Old School Hack is a study in contrasts, as it attempts to balance old school sensibilities with modern, player-driven design ideas. On the one hand, players roll 6 stats and choose classes like thief, magic user, and elf (yes!). On the other hand, they get Awesome Points for being awesome, which they must use to level up.
When OSH works, it’s beautiful: players are encouraged to do awesome, interesting things both in and out of combat. In our game, the goblin player who snuck around and attacked from the shadows was rewarded for that. The simple mechanics (roll d10s in combat; a d12 outside of it and add a modifier or two) resolves actions quickly and keeps the story moving.
The combat turn order is another thing of beauty. Each type of action (melee attack, ranged attack, movement, etc.) has a specific position in the turn order, and players use tokens to position themselves in that order. So, on any given turn, a character in a defensive position will always go before characters who fire ranged weapons, who will fire before those using melee attacks. PCs are not relegated to the beginning or the end of nearly every turn.

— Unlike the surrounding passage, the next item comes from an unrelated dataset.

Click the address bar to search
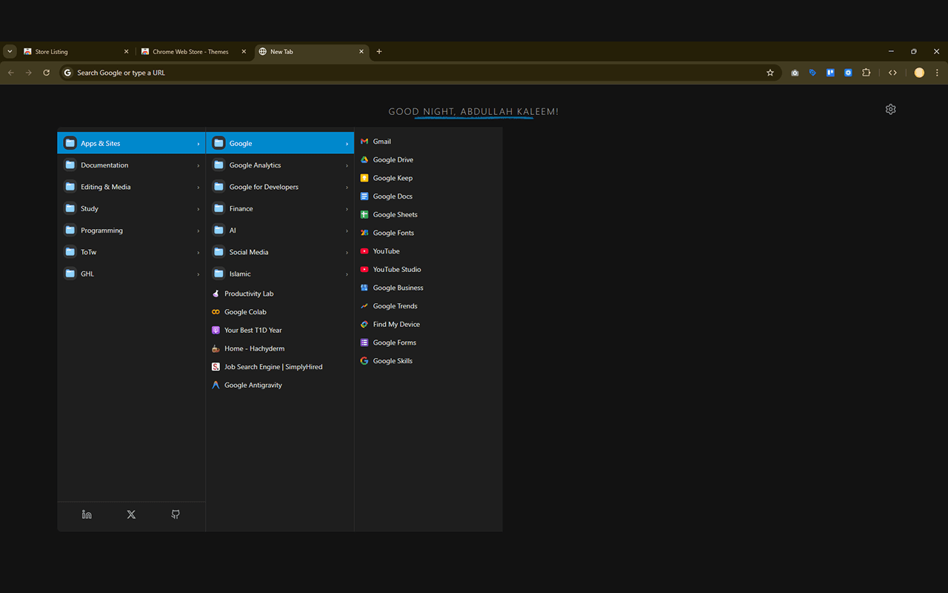948x593 pixels. 296,72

But that simplicity is a drawback. At first level, players’ mechanical options are limited, with only one or two specific combat actions (though they can use more by spending a lot of Awesome Points). Fights quickly become slugfests, with characters fighting the same way every turn. Players have to be very imaginative all the time.
To which some might say: okay, play with players who can do that. Agreed. However, it can be tiring to play a system that provides so few hooks for your character. Houses of the Blooded — a system, to be clear, I’ve read but haven’t played — is almost mechanic-free, but provides tons of hooks on which to hang a character’s personality traits.
Granted, this is a feature common to old-school systems, where PCs start weak. However, fantasy role-playing has moved beyond this trope. Most of us don’t want to start that far back in our characters’ histories. We don’t want to start with John McClane’s first day on the police force; we want to start with the assault on the Nakitomi building.
So, Old School Hack is a system for players who can build a vivid character and want the system to get out of their way.